Stated exercise 1> Translate this sentence from the forum post on object-oriented framework design into Spanish: "Specifically, what I'm looking to do is create a large variety of entities that can do a large variety of things."

Reading text>
########
Game Development Community

Advice/sharing on developing OO framework

by Phil Shenk · in Torque Game Builder · 07/01/2005 (5:14 pm) · 28 replies

I'm starting to move away from the "nest" of just hacking experiments together, which has me starting to think about how to organize my code. I've done some OOP in C++, so I know the theory, but I'm still pretty new at it. I'm wondering if anyone out there has some concrete advice or examples on how they've approached this.

Specifically, what I'm looking to do is create a large variety of entities that can do a large variety of things. I'd like them to have inventory, or at least modifiable properties, RPG style (i.e. + 2 to armor, +25% to damage, etc). I like the idea of having different unit types have different movement styles. For example, some might move by thrusting and applying incements to velocities (like flying, drifting), others might explicityly move location to location (like walking).

That's what I'm looking at for a unit class, at least. Beyond that though, I'm interested in talking about how AI interacts with the units, how people handle unit and game states, how unit interaction is handled, etc. I'm wondering about the big picture, not stuff like, "store unit refs in an array" type things.
########
Available data>
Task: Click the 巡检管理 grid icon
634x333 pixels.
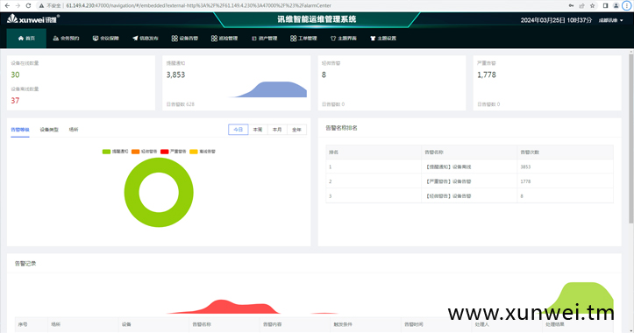Action: [214, 39]
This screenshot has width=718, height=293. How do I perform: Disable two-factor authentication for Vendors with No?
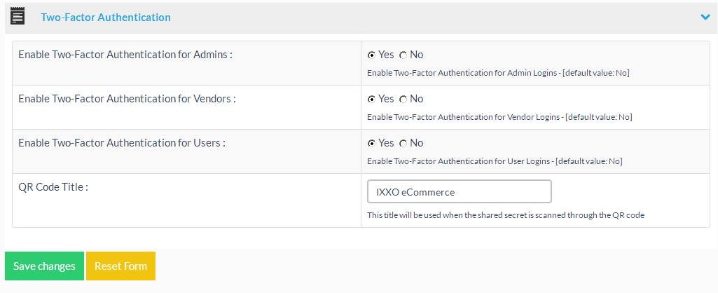pyautogui.click(x=403, y=99)
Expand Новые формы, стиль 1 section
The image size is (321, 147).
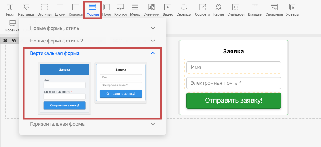click(x=93, y=28)
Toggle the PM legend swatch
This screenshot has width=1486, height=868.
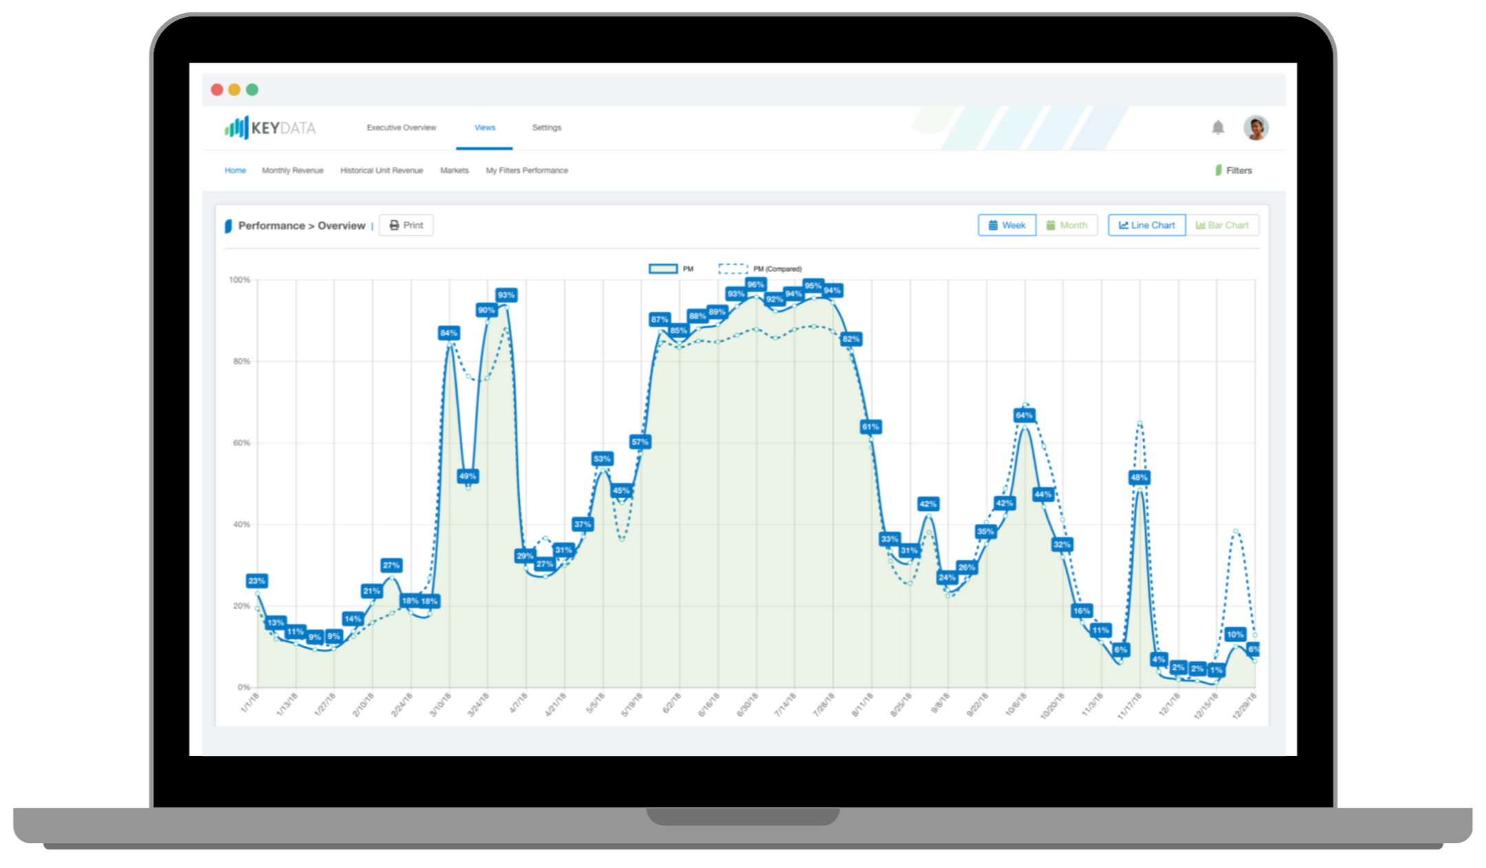click(663, 268)
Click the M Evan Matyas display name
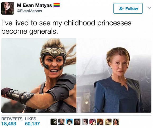The width and height of the screenshot is (153, 128). (x=34, y=5)
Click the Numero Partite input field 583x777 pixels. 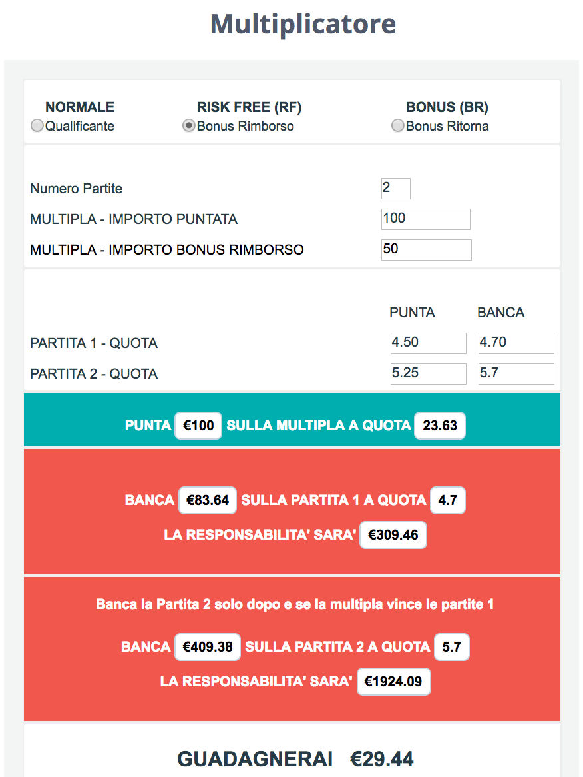pos(396,189)
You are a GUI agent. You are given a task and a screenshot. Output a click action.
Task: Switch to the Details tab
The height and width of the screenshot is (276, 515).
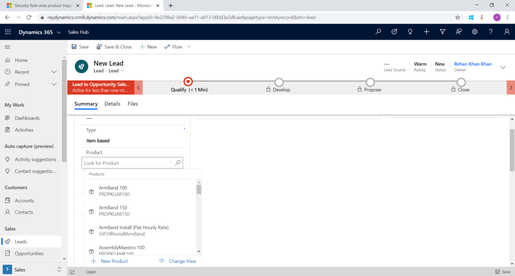click(112, 104)
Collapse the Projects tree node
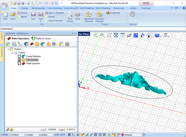Viewport: 186px width, 137px height. click(9, 49)

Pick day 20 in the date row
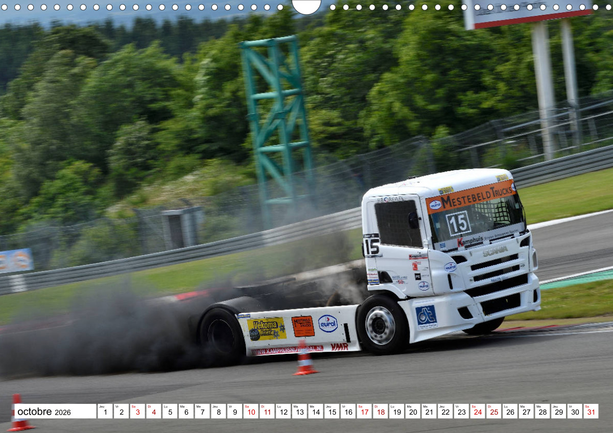(412, 412)
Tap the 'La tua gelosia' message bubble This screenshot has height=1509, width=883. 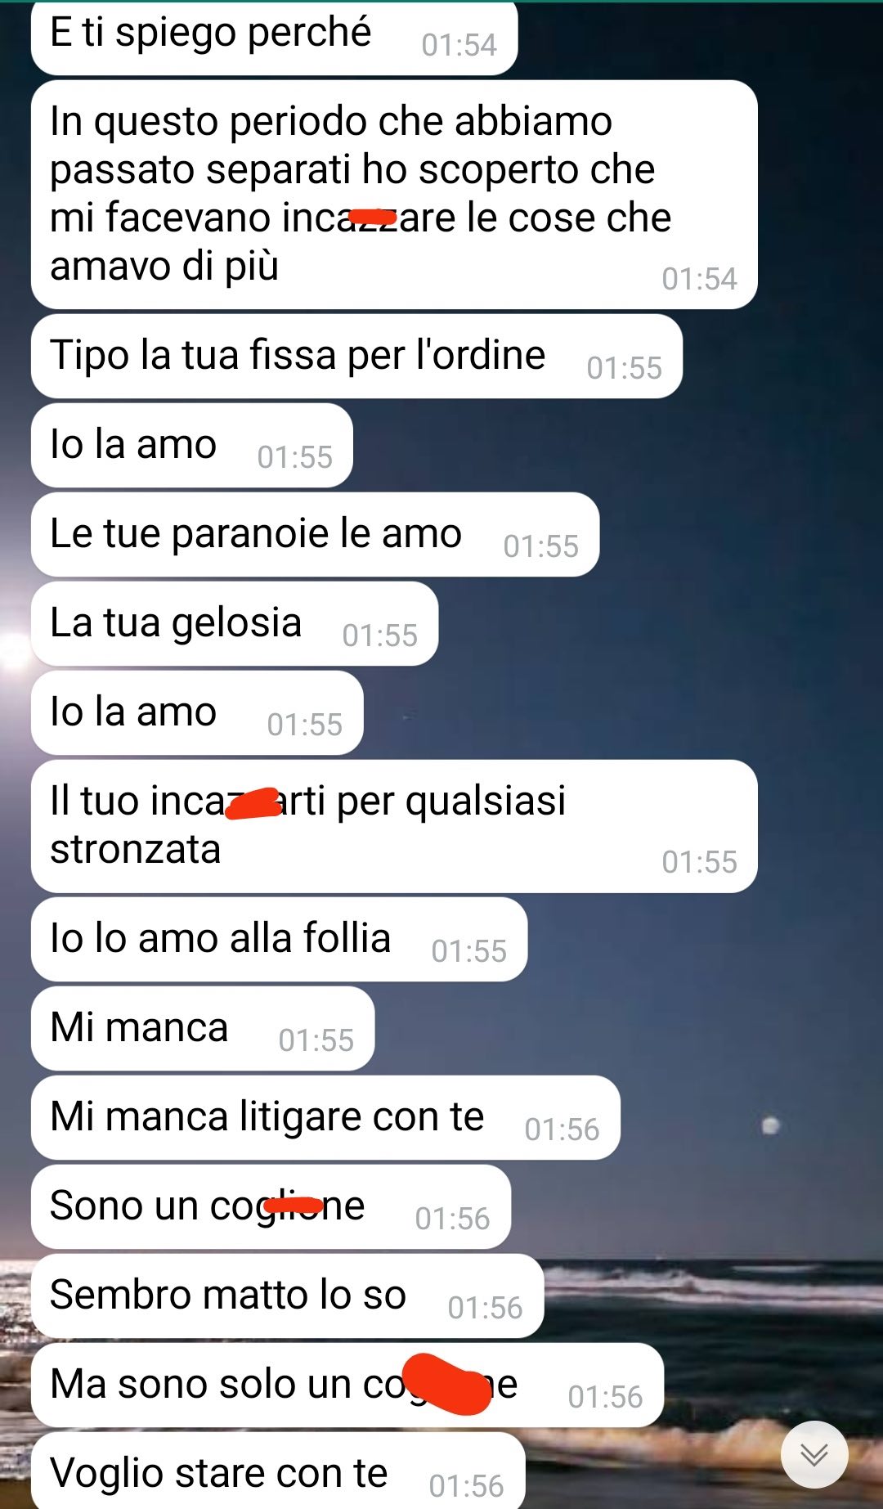(235, 624)
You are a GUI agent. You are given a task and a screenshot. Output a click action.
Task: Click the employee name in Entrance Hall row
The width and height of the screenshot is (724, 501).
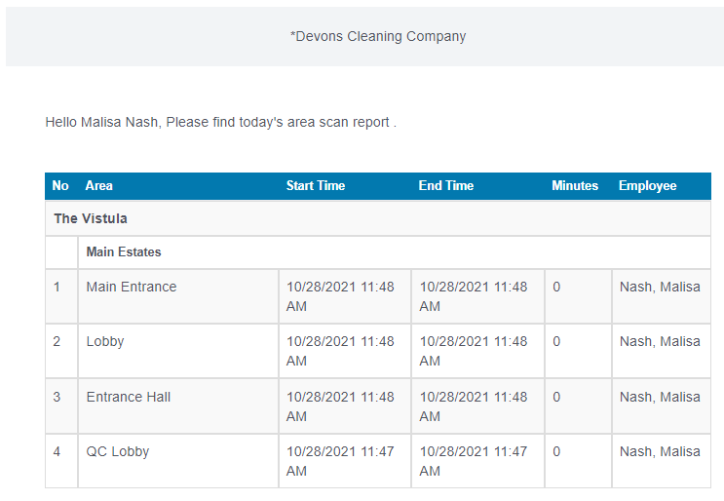pyautogui.click(x=660, y=398)
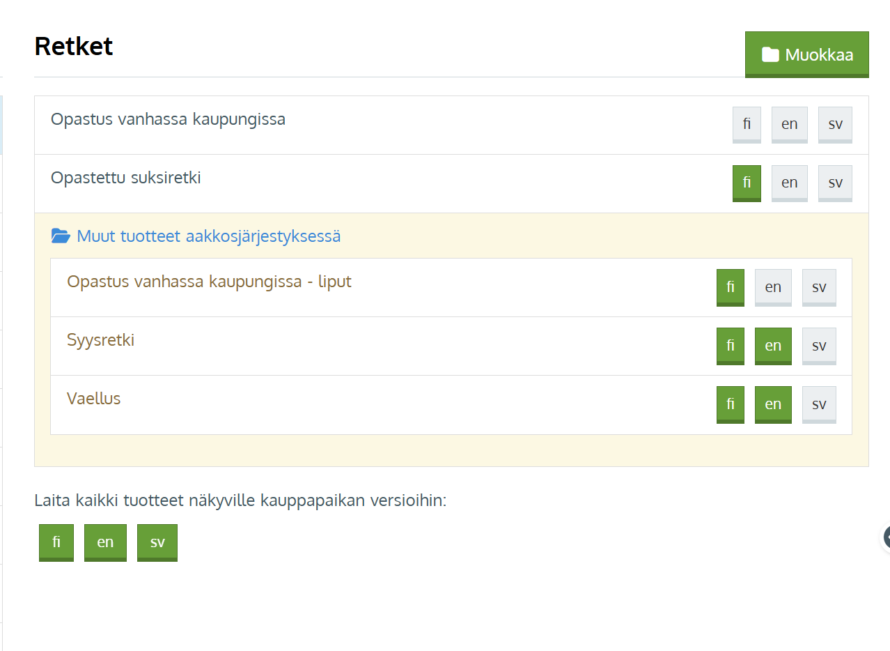
Task: Disable fi for Vaellus
Action: click(730, 404)
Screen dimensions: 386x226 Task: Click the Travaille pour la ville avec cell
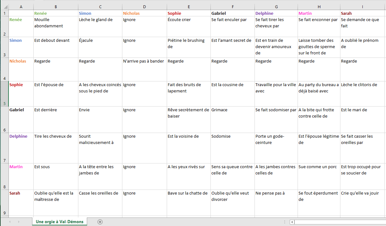pos(276,94)
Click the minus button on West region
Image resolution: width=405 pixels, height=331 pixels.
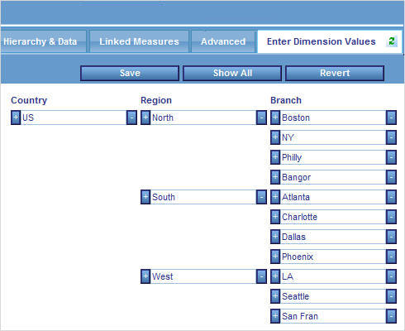pyautogui.click(x=261, y=276)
########
Stated exercise 2> Locate every line of the records that contains the word "name", and copy each one out. Case counts.

Final result 1> En concreto, lo que quiero hacer es crear una gran variedad de entidades que puedan hacer una gran variedad de cosas.

Final result 2>
Click the M Evan Matyas display name
Task: Click the employee name in Entrance Hall row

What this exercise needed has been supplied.